Menurutmu di Batam apa sering hujan juga ?
Maksudmu ? aku menatap wajah teduh Cahaya yang sedang memperhatikan bunga Simbelin.
Bulan depan aku pindah ke Batam.
Aku terdiam untuk beberapa saat, menyadari jarak kami yang akan bertambah jauh.

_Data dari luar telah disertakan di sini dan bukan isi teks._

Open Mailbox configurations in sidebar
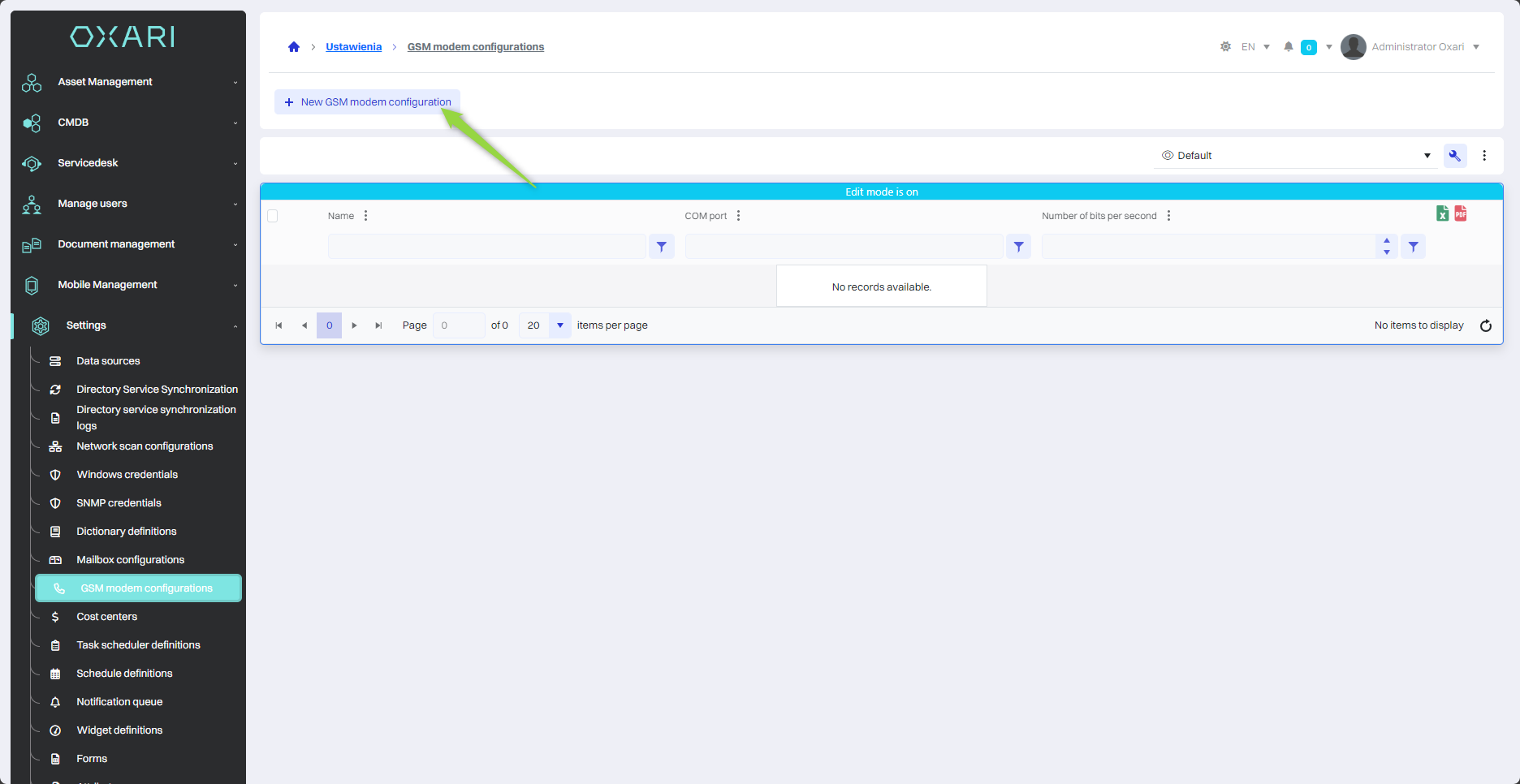Image resolution: width=1520 pixels, height=784 pixels. 130,560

Tubuhku serasa melemah, semakin hanyut dalam kesunyian malam.
Apa kamu selalu mengingatku ?
Cahaya menatapku, saat itulah degupan jantungku semakin cepat. Bibirnya yang merah merekah mendekat, nampak sangat berkilau. Aku hanya dapat menatapnya penuh keraguan.
Cup, bibirnya tepat mengenai bibirku, mataku terbelalak lebar tapi tidak dengan Cahaya, dia terpejam wajahnya nampak tenang.
Will, dia membuka matanya, menatapku dengan mata sipitnya yg imut. Kemudian kedua tangannya melingkari tubuhku dan merebahkan tubuhnya di atas tubuhku.
Aku kehilangan keseimbangan, membuat aku terhampar di atas rerumputan, ketika itu pula bibir kami kembali bersentuhan. Aku berusaha mengatur nafasku yang memburu, Cahaya nampak tenang, semakin erat mendekapku.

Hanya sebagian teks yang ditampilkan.